_ASSIGNMENT_
Every line of the data must be set down exactly as shown.

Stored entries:
%%

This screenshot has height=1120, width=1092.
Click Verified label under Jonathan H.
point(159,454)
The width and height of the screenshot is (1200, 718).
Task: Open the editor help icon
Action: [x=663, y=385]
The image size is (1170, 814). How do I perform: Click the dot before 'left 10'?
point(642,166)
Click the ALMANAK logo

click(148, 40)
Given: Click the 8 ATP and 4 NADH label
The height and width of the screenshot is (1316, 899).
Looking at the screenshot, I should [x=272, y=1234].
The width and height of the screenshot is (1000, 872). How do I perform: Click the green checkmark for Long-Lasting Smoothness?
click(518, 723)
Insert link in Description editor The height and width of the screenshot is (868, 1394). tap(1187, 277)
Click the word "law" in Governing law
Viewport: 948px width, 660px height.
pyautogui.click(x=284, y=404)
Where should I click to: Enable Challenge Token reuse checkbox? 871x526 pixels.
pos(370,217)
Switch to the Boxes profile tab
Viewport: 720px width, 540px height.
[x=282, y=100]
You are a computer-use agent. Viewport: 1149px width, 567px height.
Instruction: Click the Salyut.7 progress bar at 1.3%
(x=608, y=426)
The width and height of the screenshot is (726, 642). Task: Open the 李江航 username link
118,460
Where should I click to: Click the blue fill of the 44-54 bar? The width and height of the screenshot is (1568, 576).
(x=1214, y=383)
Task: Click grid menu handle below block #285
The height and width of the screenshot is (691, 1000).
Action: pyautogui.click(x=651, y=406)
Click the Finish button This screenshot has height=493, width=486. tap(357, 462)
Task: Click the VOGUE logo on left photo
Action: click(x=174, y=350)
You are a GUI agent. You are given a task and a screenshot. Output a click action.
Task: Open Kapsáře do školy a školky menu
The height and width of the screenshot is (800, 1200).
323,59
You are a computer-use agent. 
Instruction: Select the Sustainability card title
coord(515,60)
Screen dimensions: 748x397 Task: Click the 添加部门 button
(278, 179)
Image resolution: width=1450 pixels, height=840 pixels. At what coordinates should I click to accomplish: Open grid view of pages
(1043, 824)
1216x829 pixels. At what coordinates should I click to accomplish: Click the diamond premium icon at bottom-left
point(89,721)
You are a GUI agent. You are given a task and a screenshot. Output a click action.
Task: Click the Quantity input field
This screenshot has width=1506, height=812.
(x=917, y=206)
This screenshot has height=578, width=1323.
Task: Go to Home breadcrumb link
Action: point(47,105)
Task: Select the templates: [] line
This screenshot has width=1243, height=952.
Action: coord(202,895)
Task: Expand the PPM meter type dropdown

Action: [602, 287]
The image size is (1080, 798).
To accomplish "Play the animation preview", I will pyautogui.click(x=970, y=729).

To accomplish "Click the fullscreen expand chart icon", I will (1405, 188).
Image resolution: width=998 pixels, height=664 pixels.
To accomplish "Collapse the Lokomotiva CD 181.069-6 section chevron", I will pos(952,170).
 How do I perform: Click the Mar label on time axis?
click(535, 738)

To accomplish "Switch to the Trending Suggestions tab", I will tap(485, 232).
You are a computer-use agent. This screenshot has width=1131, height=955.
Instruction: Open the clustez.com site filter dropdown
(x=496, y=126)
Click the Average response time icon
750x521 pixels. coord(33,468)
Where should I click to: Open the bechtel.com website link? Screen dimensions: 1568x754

%%

_EXERCISE RESULT_
This screenshot has height=1120, width=1092.
Click Verified label under Jonathan H.
point(159,454)
The width and height of the screenshot is (1200, 718).
Task: Open the editor help icon
Action: [x=663, y=385]
The image size is (1170, 814). How do I perform: Click the dot before 'left 10'?
point(642,166)
Click the ALMANAK logo

click(148, 40)
Given: Click the 8 ATP and 4 NADH label
The height and width of the screenshot is (1316, 899).
Looking at the screenshot, I should [x=272, y=1234].
The width and height of the screenshot is (1000, 872). How do I perform: Click the green checkmark for Long-Lasting Smoothness?
click(518, 723)
Insert link in Description editor The height and width of the screenshot is (868, 1394). tap(1187, 277)
Click the word "law" in Governing law
Viewport: 948px width, 660px height.
pyautogui.click(x=284, y=404)
Where should I click to: Enable Challenge Token reuse checkbox? 871x526 pixels.
pos(370,217)
Switch to the Boxes profile tab
Viewport: 720px width, 540px height.
[x=282, y=100]
You are a computer-use agent. Viewport: 1149px width, 567px height.
Instruction: Click the Salyut.7 progress bar at 1.3%
(x=608, y=426)
The width and height of the screenshot is (726, 642). Task: Open the 李江航 username link
118,460
Where should I click to: Click the blue fill of the 44-54 bar? The width and height of the screenshot is (1568, 576).
(x=1214, y=383)
Task: Click grid menu handle below block #285
The height and width of the screenshot is (691, 1000).
Action: pyautogui.click(x=651, y=406)
Click the Finish button This screenshot has height=493, width=486. tap(357, 462)
Task: Click the VOGUE logo on left photo
Action: click(x=174, y=350)
You are a GUI agent. You are given a task and a screenshot. Output a click action.
Task: Open Kapsáře do školy a školky menu
The height and width of the screenshot is (800, 1200).
323,59
You are a computer-use agent. 
Instruction: Select the Sustainability card title
coord(515,60)
Screen dimensions: 748x397 Task: Click the 添加部门 button
(278, 179)
Image resolution: width=1450 pixels, height=840 pixels. At what coordinates should I click to accomplish: Open grid view of pages
(1043, 824)
1216x829 pixels. At what coordinates should I click to accomplish: Click the diamond premium icon at bottom-left
point(89,721)
You are a GUI agent. You are given a task and a screenshot. Output a click action.
Task: Click the Quantity input field
This screenshot has width=1506, height=812.
(x=917, y=206)
This screenshot has height=578, width=1323.
Task: Go to Home breadcrumb link
Action: point(47,105)
Task: Select the templates: [] line
This screenshot has width=1243, height=952.
Action: coord(202,895)
Task: Expand the PPM meter type dropdown

Action: [602, 287]
The image size is (1080, 798).
To accomplish "Play the animation preview", I will pyautogui.click(x=970, y=729).

To accomplish "Click the fullscreen expand chart icon", I will (1405, 188).
Image resolution: width=998 pixels, height=664 pixels.
To accomplish "Collapse the Lokomotiva CD 181.069-6 section chevron", I will pos(952,170).
 How do I perform: Click the Mar label on time axis?
click(535, 738)

To accomplish "Switch to the Trending Suggestions tab", I will tap(485, 232).
You are a computer-use agent. This screenshot has width=1131, height=955.
Instruction: Open the clustez.com site filter dropdown
(x=496, y=126)
Click the Average response time icon
750x521 pixels. coord(33,468)
Where should I click to: Open the bechtel.com website link? Screen dimensions: 1568x754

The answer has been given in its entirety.